This month begins the ninth year of A Traveling Gardener, wandering, wondering, noticing. . . and I want to thank all of my readers who have been encouraging, interested, and appreciative of my garden stories. I hope you have been inspired to visit more gardens when you travel. I went into my archives and found the first story of exploring the world through gardens. My enthusiasm has only increased as I travel to these wonderful places. I am sharing that original article with you and including update resources for finding gardens all over the world.
The first column:
I’ve found my favorite travel activity and I want to share it with you. Public gardens, parks, historic estates, and botanical collections in glass houses provide endless fascination and inspiration. As you wander garden paths, gaze up into the architecture of tree branches and sky, feet crunching on gravel paths, you reconnect with earth.
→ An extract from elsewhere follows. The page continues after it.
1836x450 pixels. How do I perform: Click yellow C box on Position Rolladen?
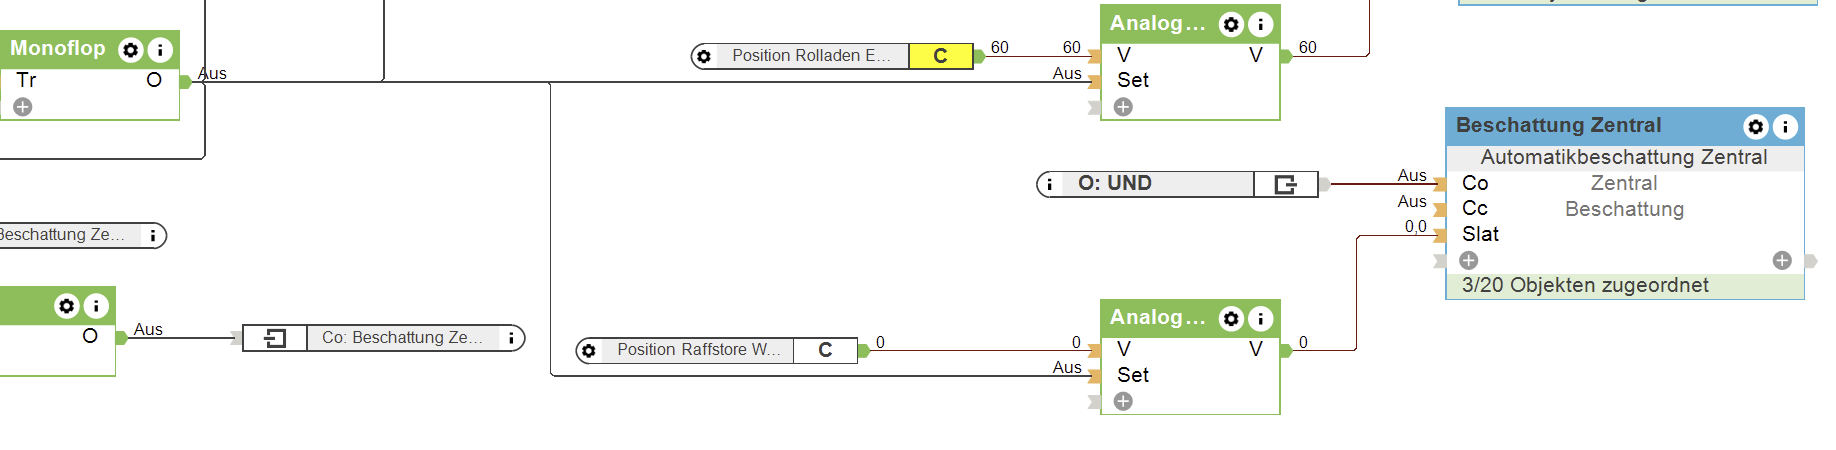tap(940, 56)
I’m here to raise a cheer for nature, for plants and trees, flowers and bees, squirrels and butterflies. Not in a zoo, not on a screen saver or in a mall, not animated or digitized, but real, feet on the ground, sights, smells, and surprises in natural settings. While it is traditional and fun to visit high spot locations when traveling to new places, they can be crowded, chaotic, and stressful. After a night on Beale Street in Memphis, a walk through the Memphis Botanical Garden gives you a feel for the veranda view of the South. The Ft. Worth Stockyards is a Texas cow town and the Dallas Botanical Gardens quite another. Once you visit the Rose Bowl in Pasadena, a stroll through Huntington Gardens gives you a sense of why California is such a favored place to live.
“America’s public gardens are extraordinary places,” says the American Horticultural Society’s two volume guide to America’s Public Gardens. Uncrowded, affordable, accessible, and endlessly varied, these spaces are destinations in themselves. Incorporate them into a family road trip, a hurried business trip, or a spontaneous vacation and you have traveling in a quiet place, with beauty all around, and after a brief visit it will allow you to continue your travels refreshed and inspired.
There is little encouragement from typical travel planning for you to propose a garden visit especially to teens and grade schoolers when amusement parks and beaches beckon, but nature can nurture and until we are taught to notice what is right in front of our eyes we can miss glorious small beauty. Gardens are easy places to learn to notice things.
Why seek out a garden? Nature is accessible in a garden. Curious three year olds can scamper about in relative safety. Pre-teens can wander at their own speed, teens can hang back surveying the group, hiding their interest as teens often need to do. Grandma can find a spot to sit and survey a landscape in detail.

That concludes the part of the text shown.